Armani manteve-se ativo até seu último ano. Em outubro de 2024, usou um smoking para apresentar sua coleção feminina primavera-verão 2025 em Nova York. O desfile coincidiu com a inauguração do edifício Armani na Madison Avenue, com 12 andares, incluindo pelo menos duas boutiques, um restaurante e apartamentos da marca — um projeto desenvolvido com sua equipe de arquitetos, segundo o Instagram oficial da grife.
Mesmo assim, o grupo não passou imune à desaceleração no setor de luxo, que afetou fortunas como a de Bernard Arnault (LVMH) e da família Pinault (Kering). Em julho, a Armani registrou queda de 5% nas vendas anuais, chegando a €2,3 bilhões (US$ 2,7 bilhões), devido à incerteza macroeconômica e à demanda em retração na China.
“Ele criou um estilo único, combinando luz e sombra, que transformou em uma trajetória empresarial bem-sucedida e estendeu a elegância italiana para o mundo inteiro”, disse Arnault em comunicado.
A Armani também esteve entre as marcas envolvidas em investigações das autoridades italianas sobre práticas trabalhistas e de cadeia de suprimentos questionáveis.
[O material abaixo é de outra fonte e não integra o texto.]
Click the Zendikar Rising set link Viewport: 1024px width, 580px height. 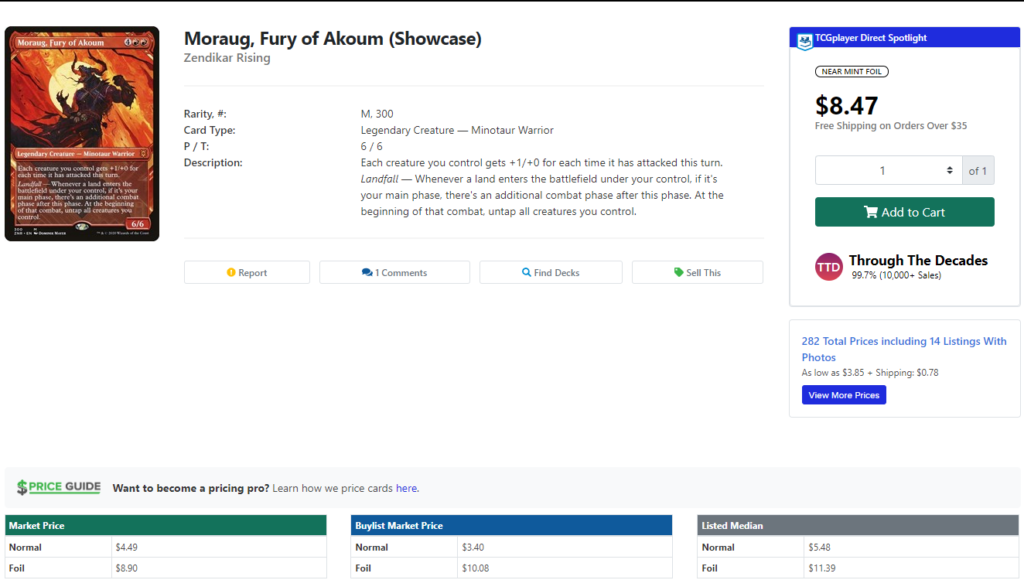[x=227, y=57]
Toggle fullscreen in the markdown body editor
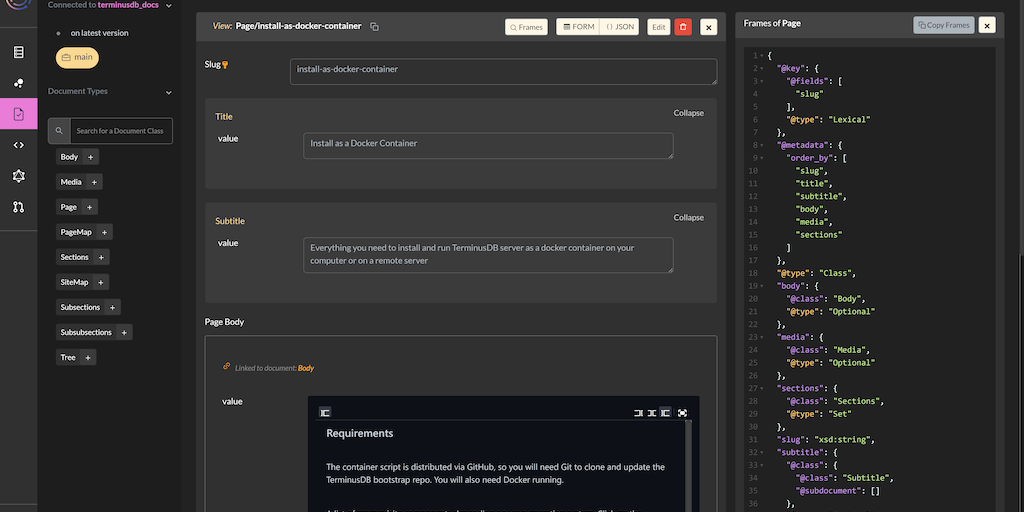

No início deste ano, um tribunal de Milão retirou a supervisão administrativa de uma unidade da empresa após alegações de exploração de trabalhadores na produção de bolsas.
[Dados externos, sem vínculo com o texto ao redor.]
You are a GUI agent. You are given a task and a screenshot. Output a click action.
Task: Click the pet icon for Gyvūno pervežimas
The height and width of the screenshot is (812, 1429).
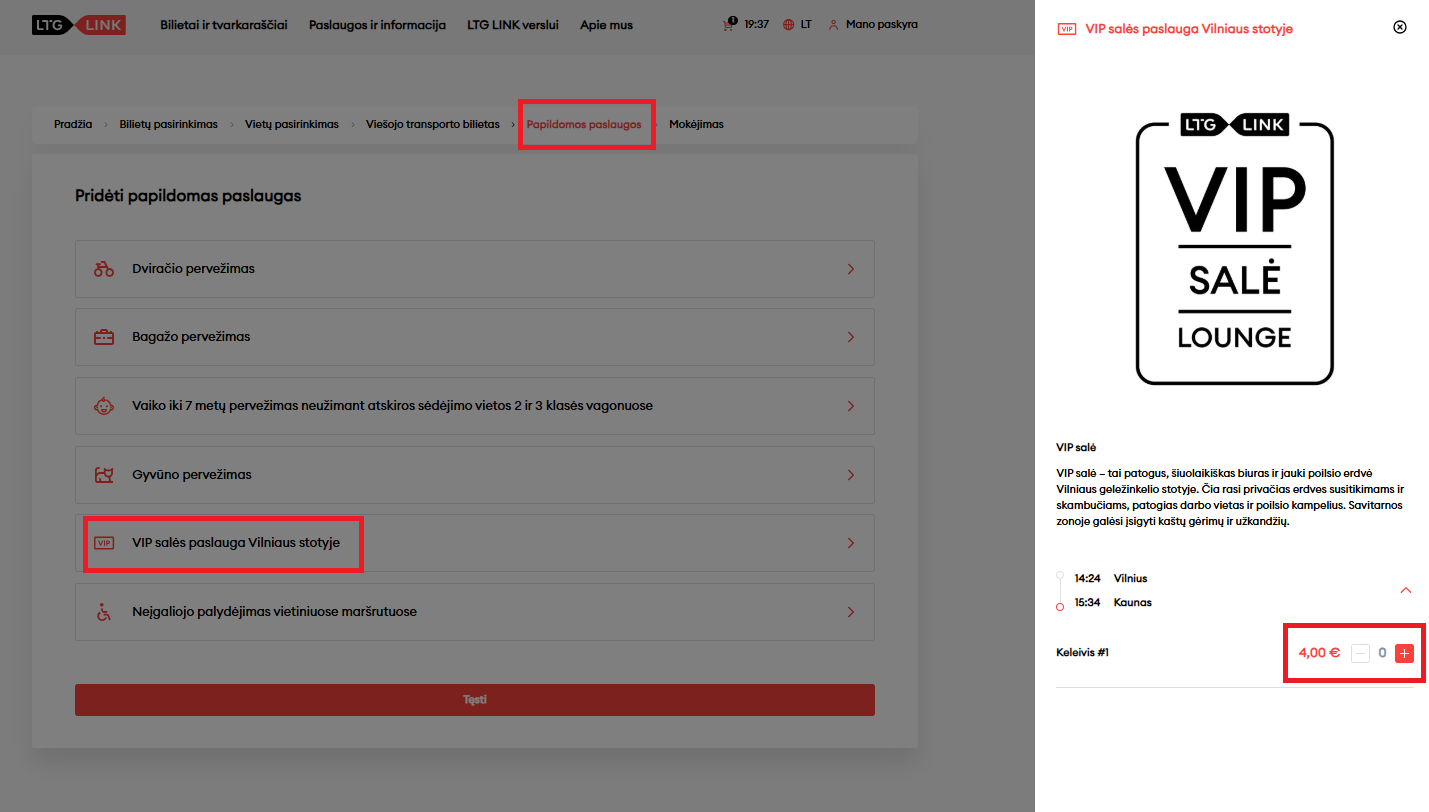104,475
Para a capital da moda, Milão, a morte de Armani representa a perda de uma de suas maiores referências e uma presença cívica constante. Sua influência foi além da moda — estendendo-se à arquitetura, mobiliário, hospitalidade, filantropia e até aos esportes, com a posse do clube de basquete Olimpia Milano. Seu estilo minimalista passou a definir a elegância italiana no cenário global.
A fundação criada por ele agora assumirá também a responsabilidade de levar adiante suas ações filantrópicas, especialmente em Milão. Segundo a empresa, Armani trabalhou em coleções e projetos até seus últimos dias.
“Nesta empresa, sempre nos sentimos parte de uma família”, afirmou o comunicado.